[Data supplied — start]

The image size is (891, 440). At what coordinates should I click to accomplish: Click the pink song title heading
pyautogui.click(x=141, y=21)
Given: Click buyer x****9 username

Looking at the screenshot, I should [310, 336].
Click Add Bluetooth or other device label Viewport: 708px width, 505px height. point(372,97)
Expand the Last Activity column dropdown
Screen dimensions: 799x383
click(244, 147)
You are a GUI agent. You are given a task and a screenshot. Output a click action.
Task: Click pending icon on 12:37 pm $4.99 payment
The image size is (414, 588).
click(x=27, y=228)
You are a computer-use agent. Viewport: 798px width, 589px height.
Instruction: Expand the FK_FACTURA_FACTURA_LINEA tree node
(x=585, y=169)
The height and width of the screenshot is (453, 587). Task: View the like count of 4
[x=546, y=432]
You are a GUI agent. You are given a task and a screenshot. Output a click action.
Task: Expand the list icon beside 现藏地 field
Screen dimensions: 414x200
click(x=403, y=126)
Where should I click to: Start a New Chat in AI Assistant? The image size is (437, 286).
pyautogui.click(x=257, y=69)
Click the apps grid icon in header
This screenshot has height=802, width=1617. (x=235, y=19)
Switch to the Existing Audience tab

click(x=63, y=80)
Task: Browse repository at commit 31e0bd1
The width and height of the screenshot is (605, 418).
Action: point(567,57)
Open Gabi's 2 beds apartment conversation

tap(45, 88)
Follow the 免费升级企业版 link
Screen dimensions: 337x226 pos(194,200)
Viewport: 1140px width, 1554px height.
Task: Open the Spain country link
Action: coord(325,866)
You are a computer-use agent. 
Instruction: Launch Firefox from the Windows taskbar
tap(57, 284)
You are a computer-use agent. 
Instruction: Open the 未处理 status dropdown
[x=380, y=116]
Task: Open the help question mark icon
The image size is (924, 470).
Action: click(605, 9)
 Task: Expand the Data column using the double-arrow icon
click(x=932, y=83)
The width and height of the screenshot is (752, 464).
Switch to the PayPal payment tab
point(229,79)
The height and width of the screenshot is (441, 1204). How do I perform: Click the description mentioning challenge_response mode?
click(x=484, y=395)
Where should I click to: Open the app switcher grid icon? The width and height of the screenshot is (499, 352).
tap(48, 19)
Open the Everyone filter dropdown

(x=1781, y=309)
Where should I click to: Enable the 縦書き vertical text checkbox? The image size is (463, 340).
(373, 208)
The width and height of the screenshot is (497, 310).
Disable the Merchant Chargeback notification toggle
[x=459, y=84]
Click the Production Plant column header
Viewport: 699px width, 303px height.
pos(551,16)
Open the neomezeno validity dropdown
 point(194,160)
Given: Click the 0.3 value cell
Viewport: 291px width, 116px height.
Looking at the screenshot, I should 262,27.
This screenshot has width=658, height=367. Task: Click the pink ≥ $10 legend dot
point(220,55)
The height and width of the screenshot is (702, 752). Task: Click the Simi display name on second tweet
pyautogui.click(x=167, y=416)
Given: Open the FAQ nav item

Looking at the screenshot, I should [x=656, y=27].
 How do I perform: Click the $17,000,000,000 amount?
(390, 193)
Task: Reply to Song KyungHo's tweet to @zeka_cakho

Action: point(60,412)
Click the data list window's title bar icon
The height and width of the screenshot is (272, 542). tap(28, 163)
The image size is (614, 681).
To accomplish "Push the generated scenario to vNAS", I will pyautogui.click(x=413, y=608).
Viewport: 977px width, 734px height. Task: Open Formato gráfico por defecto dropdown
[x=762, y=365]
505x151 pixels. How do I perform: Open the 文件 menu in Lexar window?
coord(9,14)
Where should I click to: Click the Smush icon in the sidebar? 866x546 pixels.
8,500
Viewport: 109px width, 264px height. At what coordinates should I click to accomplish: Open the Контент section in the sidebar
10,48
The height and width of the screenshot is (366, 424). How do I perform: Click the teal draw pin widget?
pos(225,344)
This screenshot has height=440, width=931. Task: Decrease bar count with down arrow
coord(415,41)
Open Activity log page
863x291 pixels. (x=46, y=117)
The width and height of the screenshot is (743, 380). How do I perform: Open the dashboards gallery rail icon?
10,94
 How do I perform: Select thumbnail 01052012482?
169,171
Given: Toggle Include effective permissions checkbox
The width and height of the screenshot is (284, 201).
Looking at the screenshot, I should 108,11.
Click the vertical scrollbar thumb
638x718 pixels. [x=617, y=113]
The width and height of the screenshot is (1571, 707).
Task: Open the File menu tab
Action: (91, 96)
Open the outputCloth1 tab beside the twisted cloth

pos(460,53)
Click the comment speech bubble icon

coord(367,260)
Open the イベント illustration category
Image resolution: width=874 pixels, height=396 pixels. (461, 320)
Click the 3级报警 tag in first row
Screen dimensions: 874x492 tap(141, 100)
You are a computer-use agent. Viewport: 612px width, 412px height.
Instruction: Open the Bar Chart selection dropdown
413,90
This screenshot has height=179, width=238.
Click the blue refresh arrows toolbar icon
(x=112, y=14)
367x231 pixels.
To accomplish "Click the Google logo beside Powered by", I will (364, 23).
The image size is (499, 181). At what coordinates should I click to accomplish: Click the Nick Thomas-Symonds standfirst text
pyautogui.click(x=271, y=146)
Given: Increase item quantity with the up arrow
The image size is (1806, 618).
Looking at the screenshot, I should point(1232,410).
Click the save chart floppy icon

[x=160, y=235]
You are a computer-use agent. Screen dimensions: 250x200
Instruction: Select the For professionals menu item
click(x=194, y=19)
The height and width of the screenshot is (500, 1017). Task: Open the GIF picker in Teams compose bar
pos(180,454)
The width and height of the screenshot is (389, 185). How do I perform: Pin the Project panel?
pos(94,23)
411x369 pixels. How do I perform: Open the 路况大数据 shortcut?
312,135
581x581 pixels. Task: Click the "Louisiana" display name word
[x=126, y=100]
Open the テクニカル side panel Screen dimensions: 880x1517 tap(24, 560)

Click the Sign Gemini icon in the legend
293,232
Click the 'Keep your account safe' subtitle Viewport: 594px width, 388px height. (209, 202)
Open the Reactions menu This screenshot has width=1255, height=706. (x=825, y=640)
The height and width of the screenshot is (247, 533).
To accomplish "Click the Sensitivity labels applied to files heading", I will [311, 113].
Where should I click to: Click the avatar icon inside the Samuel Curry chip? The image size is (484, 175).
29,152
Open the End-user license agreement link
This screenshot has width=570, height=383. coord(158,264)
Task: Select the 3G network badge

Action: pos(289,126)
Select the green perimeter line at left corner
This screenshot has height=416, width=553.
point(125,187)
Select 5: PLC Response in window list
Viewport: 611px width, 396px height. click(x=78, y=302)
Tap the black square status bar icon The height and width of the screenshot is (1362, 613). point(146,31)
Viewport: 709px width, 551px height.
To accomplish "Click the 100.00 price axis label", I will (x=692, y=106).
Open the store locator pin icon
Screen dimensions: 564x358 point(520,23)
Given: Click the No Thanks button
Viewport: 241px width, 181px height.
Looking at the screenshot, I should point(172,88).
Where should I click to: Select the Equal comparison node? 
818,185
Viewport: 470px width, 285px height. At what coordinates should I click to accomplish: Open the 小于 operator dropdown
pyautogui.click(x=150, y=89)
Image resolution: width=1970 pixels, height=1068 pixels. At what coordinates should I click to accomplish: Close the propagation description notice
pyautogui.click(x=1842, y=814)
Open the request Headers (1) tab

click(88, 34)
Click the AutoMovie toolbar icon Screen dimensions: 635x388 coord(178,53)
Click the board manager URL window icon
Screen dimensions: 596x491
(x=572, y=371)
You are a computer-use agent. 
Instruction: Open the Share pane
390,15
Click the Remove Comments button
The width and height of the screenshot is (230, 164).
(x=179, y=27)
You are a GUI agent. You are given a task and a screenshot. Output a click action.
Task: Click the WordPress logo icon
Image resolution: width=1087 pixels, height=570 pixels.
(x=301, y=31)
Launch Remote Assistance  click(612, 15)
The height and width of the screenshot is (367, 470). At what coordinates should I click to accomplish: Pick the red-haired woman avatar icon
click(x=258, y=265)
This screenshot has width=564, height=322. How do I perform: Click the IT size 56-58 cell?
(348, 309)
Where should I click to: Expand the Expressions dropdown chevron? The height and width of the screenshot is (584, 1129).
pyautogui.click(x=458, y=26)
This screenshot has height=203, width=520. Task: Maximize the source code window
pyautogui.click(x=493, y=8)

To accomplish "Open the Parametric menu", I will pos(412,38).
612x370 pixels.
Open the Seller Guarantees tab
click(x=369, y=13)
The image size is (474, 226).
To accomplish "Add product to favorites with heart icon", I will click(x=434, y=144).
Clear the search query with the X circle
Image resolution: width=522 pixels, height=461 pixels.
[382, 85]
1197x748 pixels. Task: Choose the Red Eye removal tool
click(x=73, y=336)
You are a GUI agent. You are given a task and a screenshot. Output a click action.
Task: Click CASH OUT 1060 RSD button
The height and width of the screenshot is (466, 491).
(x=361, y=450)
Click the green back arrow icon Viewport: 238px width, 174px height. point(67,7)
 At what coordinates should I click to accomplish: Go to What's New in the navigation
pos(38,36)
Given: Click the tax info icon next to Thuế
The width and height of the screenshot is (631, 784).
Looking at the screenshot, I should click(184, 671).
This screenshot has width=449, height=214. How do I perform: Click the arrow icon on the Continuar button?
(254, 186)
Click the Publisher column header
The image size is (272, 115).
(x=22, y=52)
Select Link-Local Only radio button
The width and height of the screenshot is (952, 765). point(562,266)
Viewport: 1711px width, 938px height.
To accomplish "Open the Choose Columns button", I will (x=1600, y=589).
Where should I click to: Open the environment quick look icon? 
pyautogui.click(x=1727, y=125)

[Data supplied — finish]

Goal of the exercise: Wherever a line above contains the string "logo", copy that line.

Task result:
To accomplish "Click the Google logo beside Powered by", I will (364, 23).
Task: Click the WordPress logo icon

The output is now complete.